FRAGMENTO:
+ + + + +

Jesús profesó esta certeza en la resurrección, y, junto con su pasión, anunció también su propia resurrección. Los fariseos creían, igualmente, en la resurrección, realidad que los saduceos negaban. Son estos últimos los que se aproximan a Jesús exponiéndole su dificultad al respecto, seguros de tener un razonamiento válido e irrevocable contra la resurrección. Aunque inventada, la historia presentada la fundamentan sólidamente sobre la ley del levirato (del latín levir, “cuñado”, que traduce el hebreo yâbâm), cumpliendo fielmente, y hasta sus últimas consecuencias, la ley mosaica, según la cual «si muere el hermano de alguno, que estaba casado y no tenía hijos, que su hermano tome a la mujer para dar descendencia a su hermano» (Lc 20,28; Cf. Dt 25,5). Esta ley tenía por finalidad perpetuar la descendencia del hermano muerto y asegurar la estabilidad de los bienes familiares.

+ + + + +

MATERIAL DE TRABAJO:
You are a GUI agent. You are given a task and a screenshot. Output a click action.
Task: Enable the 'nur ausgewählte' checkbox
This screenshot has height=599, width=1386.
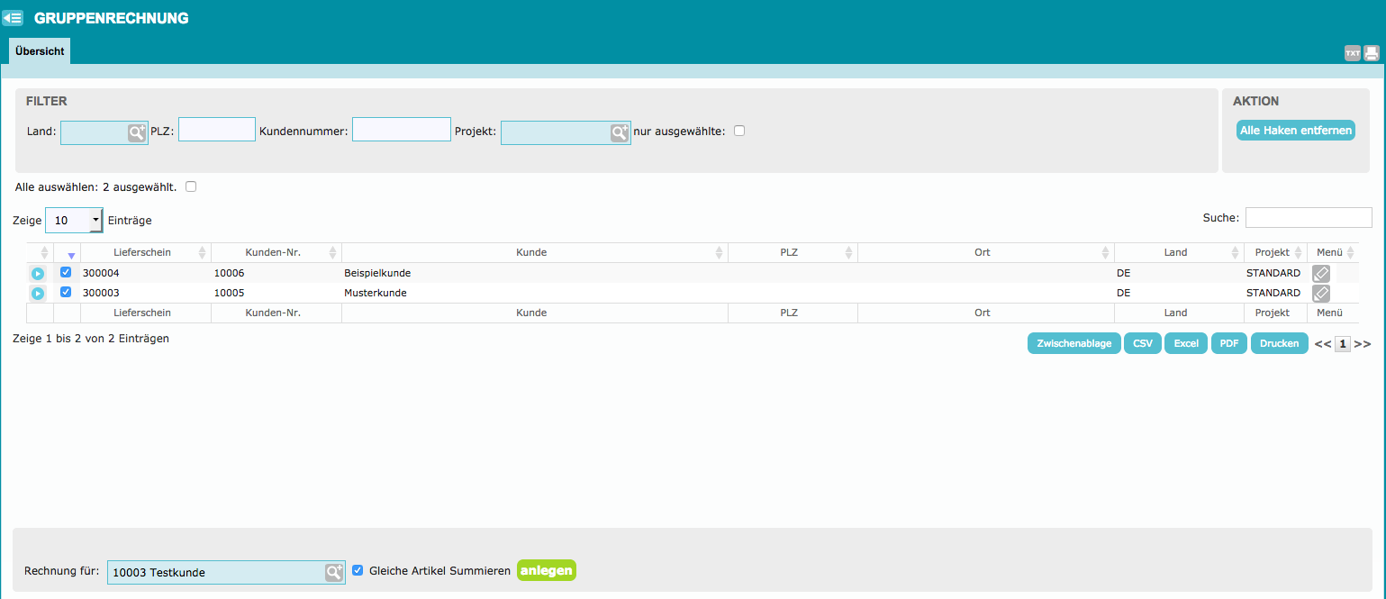739,131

+ + + + +

EJERCICIOS:
- A) Según el fragmento sobre la resurrección, ¿para qué servía la ley del levirato?
- B) Prolonga el fragmento sobre la resurrección a partir de su última oración.

RESPUESTAS POR EJERCICIO:
- A) Servía para perpetuar la descendencia del hermano muerto y asegurar la estabilidad de los bienes familiares.

- B)
Según el relato, la mujer se convirtió en esposa de los siete hermanos, al ir estos muriendo, uno detrás de otro, sin dejar descendencia. Finalmente, también la mujer murió. La pregunta que, en estos momentos, plantean los saduceos pretende ser una objeción definitiva contra la resurrección: «Ésta, pues, ¿de cuál de ellos será mujer en la resurrección? Porque los siete la tuvieron por mujer» (Lc 20,33). La cuestión parece no tener respuesta posible. Por una parte, la mujer no puede pertenecer a todos los hermanos a la vez; y, por otra, no hay argumentos que otorguen, a alguno de ellos, un derecho mayor sobre ella. Por eso para los saduceos es evidente que este tipo de situaciones ridículas, absurdas e irracionales hacia las que conduciría la resurrección de los muertos, constata que ésta no existe y tiene que ser rechazada.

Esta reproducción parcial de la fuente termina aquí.